Top of Supplied data

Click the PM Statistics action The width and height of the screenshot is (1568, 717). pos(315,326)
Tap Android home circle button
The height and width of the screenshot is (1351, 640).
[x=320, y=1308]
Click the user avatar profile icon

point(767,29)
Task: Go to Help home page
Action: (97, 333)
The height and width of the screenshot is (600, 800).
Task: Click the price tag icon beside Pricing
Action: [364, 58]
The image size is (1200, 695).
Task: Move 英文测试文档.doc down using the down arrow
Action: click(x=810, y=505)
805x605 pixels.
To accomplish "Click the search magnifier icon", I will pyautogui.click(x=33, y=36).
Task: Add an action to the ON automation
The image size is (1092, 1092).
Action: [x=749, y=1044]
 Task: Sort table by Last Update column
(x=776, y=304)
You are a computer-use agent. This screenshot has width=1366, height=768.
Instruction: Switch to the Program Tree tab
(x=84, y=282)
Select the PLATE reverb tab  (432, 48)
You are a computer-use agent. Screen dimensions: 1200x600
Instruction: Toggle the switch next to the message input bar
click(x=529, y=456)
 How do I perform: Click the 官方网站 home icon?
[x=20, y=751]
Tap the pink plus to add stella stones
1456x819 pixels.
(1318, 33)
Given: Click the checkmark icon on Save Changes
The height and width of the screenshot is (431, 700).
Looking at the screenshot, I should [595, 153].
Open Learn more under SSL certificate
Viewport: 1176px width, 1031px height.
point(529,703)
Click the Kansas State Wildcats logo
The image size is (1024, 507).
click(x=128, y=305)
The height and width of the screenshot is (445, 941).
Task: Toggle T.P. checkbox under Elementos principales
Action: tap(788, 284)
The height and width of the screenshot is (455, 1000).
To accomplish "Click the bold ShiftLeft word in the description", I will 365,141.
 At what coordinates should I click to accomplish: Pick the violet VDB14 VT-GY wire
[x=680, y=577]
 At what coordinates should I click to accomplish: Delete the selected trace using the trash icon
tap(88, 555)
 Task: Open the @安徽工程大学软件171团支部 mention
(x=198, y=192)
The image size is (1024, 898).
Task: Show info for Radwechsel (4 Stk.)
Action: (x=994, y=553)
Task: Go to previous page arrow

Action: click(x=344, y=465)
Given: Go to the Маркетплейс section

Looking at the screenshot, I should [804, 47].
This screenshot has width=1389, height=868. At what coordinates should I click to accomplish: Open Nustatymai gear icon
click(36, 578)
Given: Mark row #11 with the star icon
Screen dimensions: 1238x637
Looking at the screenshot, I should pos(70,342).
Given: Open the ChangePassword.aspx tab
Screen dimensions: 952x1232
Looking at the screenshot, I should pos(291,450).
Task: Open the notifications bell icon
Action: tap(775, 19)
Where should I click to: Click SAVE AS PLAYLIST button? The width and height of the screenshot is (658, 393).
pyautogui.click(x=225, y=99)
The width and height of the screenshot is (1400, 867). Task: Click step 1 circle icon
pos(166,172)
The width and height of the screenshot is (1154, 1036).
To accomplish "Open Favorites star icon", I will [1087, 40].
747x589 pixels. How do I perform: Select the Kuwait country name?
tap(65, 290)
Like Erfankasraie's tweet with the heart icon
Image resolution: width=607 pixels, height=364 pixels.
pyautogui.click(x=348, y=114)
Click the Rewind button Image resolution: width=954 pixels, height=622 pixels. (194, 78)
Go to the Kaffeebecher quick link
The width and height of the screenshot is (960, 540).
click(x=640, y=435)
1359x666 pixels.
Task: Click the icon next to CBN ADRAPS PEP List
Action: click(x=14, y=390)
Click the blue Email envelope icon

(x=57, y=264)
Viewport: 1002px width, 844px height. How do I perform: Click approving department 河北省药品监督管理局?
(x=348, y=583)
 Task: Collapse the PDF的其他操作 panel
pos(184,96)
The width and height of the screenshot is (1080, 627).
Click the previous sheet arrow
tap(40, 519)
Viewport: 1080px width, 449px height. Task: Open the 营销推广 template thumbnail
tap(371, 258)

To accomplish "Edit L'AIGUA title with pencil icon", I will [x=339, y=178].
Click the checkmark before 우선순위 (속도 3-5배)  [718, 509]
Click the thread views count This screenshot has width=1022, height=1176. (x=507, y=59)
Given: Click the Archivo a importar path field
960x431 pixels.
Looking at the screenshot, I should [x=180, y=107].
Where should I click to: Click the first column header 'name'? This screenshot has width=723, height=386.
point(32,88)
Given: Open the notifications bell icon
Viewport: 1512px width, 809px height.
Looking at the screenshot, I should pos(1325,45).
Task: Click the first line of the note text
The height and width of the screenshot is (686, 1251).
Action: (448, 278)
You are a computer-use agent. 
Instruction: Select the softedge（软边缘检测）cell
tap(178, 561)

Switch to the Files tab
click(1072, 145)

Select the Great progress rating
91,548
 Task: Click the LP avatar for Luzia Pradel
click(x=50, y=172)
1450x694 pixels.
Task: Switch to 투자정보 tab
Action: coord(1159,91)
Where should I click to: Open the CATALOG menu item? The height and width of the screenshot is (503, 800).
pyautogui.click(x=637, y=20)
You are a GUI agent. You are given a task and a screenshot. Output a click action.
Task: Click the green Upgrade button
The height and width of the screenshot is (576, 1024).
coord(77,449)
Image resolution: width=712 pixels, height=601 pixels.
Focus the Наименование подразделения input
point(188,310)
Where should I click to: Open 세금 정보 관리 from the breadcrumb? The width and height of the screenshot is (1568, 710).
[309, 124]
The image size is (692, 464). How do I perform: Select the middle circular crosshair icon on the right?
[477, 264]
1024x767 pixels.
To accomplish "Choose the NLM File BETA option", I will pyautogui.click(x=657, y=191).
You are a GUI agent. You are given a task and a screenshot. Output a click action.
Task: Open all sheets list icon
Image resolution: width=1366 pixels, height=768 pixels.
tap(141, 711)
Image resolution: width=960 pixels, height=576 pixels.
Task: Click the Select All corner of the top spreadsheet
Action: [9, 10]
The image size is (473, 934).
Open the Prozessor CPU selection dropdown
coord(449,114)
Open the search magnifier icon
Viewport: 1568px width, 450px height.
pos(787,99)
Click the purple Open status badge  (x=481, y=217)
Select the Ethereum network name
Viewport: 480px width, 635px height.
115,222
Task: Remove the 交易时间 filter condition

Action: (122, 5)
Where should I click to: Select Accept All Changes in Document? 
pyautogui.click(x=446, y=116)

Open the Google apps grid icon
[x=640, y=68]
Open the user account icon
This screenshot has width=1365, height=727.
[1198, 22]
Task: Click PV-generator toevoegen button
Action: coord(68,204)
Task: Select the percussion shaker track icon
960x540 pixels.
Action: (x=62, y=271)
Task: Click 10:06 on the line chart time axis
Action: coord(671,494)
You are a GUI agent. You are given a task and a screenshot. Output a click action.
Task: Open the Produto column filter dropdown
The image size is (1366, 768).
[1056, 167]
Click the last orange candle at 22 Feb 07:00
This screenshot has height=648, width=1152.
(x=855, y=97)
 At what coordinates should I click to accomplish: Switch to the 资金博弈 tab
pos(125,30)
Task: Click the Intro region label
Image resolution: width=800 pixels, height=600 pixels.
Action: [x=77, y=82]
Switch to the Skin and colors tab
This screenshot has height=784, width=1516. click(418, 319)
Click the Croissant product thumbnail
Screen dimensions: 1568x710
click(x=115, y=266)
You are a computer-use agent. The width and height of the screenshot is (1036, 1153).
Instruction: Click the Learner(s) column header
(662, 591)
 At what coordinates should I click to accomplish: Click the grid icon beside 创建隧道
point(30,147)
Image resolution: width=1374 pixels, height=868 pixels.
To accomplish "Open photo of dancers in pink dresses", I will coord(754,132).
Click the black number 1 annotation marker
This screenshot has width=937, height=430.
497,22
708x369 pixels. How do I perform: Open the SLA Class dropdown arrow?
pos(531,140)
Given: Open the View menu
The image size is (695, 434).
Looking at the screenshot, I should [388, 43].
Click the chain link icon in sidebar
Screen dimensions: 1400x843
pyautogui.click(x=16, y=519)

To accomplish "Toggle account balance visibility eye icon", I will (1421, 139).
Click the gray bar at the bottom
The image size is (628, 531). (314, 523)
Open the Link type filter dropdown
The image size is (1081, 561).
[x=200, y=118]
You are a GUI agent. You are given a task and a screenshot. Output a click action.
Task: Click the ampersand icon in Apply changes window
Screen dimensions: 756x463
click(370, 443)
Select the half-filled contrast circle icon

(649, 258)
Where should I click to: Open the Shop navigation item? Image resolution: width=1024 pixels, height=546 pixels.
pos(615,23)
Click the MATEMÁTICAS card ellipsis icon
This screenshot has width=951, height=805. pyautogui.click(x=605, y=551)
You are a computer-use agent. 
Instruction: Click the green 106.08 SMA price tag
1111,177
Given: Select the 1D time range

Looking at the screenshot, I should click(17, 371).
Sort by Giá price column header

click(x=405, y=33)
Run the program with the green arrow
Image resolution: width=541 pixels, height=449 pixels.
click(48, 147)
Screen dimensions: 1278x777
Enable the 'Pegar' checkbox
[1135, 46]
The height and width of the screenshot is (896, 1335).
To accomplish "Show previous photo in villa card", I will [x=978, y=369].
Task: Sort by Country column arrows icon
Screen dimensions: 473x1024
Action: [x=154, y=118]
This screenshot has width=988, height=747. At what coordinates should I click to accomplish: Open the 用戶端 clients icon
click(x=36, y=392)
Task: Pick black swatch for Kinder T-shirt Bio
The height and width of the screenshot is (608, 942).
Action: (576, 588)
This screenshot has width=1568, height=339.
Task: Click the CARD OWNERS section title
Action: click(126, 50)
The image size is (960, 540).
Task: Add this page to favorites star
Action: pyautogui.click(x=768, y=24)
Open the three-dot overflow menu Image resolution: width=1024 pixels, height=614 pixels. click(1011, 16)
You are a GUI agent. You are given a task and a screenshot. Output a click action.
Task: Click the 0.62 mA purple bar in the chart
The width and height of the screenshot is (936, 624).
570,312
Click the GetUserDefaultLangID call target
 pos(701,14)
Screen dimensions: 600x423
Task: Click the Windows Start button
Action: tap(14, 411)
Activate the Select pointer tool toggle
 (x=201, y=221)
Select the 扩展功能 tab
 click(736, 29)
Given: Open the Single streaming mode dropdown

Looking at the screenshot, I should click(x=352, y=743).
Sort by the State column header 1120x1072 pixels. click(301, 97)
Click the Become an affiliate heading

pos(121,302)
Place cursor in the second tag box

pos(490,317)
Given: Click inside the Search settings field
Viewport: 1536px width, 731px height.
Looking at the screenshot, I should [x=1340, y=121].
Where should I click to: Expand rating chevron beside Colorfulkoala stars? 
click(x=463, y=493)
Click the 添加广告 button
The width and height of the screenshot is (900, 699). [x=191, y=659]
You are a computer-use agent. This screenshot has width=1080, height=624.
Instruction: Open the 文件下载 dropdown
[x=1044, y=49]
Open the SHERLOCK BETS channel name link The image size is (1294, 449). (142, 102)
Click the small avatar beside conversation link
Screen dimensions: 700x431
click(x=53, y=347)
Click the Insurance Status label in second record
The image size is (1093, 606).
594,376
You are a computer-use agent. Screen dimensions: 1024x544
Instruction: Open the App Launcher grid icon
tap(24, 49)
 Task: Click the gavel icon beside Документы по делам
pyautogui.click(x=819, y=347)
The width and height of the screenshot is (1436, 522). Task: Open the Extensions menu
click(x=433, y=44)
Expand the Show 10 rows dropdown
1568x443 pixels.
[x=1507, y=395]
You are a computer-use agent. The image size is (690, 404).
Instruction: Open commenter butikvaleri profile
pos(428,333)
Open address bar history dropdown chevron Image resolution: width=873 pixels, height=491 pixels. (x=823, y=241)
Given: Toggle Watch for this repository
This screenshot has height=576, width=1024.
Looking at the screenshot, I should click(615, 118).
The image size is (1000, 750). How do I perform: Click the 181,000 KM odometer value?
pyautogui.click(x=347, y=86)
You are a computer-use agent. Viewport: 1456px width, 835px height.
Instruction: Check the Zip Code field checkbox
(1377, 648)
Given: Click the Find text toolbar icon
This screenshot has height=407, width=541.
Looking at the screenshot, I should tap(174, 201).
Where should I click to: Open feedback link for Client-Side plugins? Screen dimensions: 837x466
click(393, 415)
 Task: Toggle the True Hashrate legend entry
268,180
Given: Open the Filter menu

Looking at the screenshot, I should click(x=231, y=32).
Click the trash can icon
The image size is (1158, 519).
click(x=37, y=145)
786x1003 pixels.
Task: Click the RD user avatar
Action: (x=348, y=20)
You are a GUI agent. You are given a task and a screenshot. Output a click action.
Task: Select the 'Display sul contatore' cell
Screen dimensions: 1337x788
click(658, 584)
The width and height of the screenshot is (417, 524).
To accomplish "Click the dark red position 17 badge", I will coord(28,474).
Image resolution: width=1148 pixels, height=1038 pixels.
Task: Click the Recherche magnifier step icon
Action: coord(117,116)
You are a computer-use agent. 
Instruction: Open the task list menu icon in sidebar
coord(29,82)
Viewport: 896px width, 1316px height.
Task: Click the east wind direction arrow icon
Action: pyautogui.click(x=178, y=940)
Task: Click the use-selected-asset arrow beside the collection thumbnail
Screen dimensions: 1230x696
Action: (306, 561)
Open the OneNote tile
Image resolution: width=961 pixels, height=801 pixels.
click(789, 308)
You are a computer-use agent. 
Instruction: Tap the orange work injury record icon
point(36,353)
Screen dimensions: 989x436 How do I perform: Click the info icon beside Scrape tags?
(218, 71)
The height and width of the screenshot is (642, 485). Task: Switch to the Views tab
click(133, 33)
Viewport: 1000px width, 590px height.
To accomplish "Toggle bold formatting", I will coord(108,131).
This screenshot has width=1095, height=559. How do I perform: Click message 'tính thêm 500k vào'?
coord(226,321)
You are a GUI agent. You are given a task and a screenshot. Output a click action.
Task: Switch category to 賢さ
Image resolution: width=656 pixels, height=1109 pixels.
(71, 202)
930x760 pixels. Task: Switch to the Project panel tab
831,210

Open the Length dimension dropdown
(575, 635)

Bottom of Supplied data

Give only the lines from the one holding "The image size is (692, 464)." through the one holding "Task: Open all sheets list icon", each restated exactly as it appears above.

Result of this task:
The image size is (692, 464). How do I perform: Select the middle circular crosshair icon on the right?
[477, 264]
1024x767 pixels.
To accomplish "Choose the NLM File BETA option", I will pyautogui.click(x=657, y=191).
You are a GUI agent. You are given a task and a screenshot. Output a click action.
Task: Open all sheets list icon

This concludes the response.